Prompt =
Reproduce the material below verbatim, keeping every line, character, and number unchanged.

Given information =
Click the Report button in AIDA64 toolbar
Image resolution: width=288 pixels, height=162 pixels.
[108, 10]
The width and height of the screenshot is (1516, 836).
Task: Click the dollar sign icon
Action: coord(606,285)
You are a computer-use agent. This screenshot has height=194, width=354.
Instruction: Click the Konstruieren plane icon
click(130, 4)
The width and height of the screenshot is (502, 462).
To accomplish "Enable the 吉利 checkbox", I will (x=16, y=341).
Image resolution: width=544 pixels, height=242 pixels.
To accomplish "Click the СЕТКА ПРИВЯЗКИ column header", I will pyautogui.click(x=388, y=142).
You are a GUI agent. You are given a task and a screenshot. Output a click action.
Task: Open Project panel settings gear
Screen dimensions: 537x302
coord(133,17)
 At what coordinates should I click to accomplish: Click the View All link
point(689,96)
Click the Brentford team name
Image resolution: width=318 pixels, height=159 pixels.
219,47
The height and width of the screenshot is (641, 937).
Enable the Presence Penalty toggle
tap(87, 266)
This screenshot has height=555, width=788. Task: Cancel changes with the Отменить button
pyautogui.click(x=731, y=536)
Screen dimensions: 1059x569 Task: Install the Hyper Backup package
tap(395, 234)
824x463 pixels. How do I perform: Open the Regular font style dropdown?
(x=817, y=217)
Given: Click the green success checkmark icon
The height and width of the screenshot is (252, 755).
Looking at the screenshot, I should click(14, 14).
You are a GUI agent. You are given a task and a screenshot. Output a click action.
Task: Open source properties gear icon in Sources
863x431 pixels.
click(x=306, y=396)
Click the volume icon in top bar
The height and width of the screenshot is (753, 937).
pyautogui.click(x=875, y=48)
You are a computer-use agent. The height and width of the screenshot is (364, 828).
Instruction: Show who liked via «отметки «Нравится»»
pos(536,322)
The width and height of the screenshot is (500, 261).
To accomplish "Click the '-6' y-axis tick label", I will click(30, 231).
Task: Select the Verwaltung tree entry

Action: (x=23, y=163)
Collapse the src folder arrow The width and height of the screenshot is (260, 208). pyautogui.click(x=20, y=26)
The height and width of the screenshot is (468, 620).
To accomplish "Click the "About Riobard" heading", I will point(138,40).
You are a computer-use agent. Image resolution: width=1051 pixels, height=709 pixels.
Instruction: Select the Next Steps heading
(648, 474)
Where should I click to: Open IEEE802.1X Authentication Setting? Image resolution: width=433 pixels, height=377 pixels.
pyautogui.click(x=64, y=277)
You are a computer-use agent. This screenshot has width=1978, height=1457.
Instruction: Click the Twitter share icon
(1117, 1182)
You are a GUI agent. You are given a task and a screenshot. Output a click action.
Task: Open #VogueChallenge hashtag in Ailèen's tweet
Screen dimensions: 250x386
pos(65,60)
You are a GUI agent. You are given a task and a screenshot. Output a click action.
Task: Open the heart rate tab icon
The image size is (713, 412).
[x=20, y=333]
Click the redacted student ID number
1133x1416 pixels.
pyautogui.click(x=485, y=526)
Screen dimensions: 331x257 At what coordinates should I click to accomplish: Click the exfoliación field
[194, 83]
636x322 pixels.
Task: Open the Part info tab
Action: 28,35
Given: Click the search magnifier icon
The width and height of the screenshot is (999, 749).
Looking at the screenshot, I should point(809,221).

Result for this task =
Click the Report button in AIDA64 toolbar
Image resolution: width=288 pixels, height=162 pixels.
[108, 10]
The width and height of the screenshot is (1516, 836).
Task: Click the dollar sign icon
Action: coord(606,285)
You are a computer-use agent. This screenshot has height=194, width=354.
Instruction: Click the Konstruieren plane icon
click(130, 4)
The width and height of the screenshot is (502, 462).
To accomplish "Enable the 吉利 checkbox", I will (x=16, y=341).
Image resolution: width=544 pixels, height=242 pixels.
To accomplish "Click the СЕТКА ПРИВЯЗКИ column header", I will pyautogui.click(x=388, y=142).
You are a GUI agent. You are given a task and a screenshot. Output a click action.
Task: Open Project panel settings gear
Screen dimensions: 537x302
coord(133,17)
 At what coordinates should I click to accomplish: Click the View All link
point(689,96)
Click the Brentford team name
Image resolution: width=318 pixels, height=159 pixels.
219,47
The height and width of the screenshot is (641, 937).
Enable the Presence Penalty toggle
tap(87, 266)
This screenshot has height=555, width=788. Task: Cancel changes with the Отменить button
pyautogui.click(x=731, y=536)
Screen dimensions: 1059x569 Task: Install the Hyper Backup package
tap(395, 234)
824x463 pixels. How do I perform: Open the Regular font style dropdown?
(x=817, y=217)
Given: Click the green success checkmark icon
The height and width of the screenshot is (252, 755).
Looking at the screenshot, I should click(14, 14).
You are a GUI agent. You are given a task and a screenshot. Output a click action.
Task: Open source properties gear icon in Sources
863x431 pixels.
click(x=306, y=396)
Click the volume icon in top bar
The height and width of the screenshot is (753, 937).
pyautogui.click(x=875, y=48)
You are a computer-use agent. The height and width of the screenshot is (364, 828).
Instruction: Show who liked via «отметки «Нравится»»
pos(536,322)
The width and height of the screenshot is (500, 261).
To accomplish "Click the '-6' y-axis tick label", I will click(30, 231).
Task: Select the Verwaltung tree entry

Action: (x=23, y=163)
Collapse the src folder arrow The width and height of the screenshot is (260, 208). pyautogui.click(x=20, y=26)
The height and width of the screenshot is (468, 620).
To accomplish "Click the "About Riobard" heading", I will point(138,40).
You are a computer-use agent. Image resolution: width=1051 pixels, height=709 pixels.
Instruction: Select the Next Steps heading
(648, 474)
Where should I click to: Open IEEE802.1X Authentication Setting? Image resolution: width=433 pixels, height=377 pixels.
pyautogui.click(x=64, y=277)
You are a computer-use agent. This screenshot has width=1978, height=1457.
Instruction: Click the Twitter share icon
(1117, 1182)
You are a GUI agent. You are given a task and a screenshot. Output a click action.
Task: Open #VogueChallenge hashtag in Ailèen's tweet
Screen dimensions: 250x386
pos(65,60)
You are a GUI agent. You are given a task and a screenshot. Output a click action.
Task: Open the heart rate tab icon
The image size is (713, 412).
[x=20, y=333]
Click the redacted student ID number
1133x1416 pixels.
pyautogui.click(x=485, y=526)
Screen dimensions: 331x257 At what coordinates should I click to accomplish: Click the exfoliación field
[194, 83]
636x322 pixels.
Task: Open the Part info tab
Action: 28,35
Given: Click the search magnifier icon
The width and height of the screenshot is (999, 749).
Looking at the screenshot, I should point(809,221).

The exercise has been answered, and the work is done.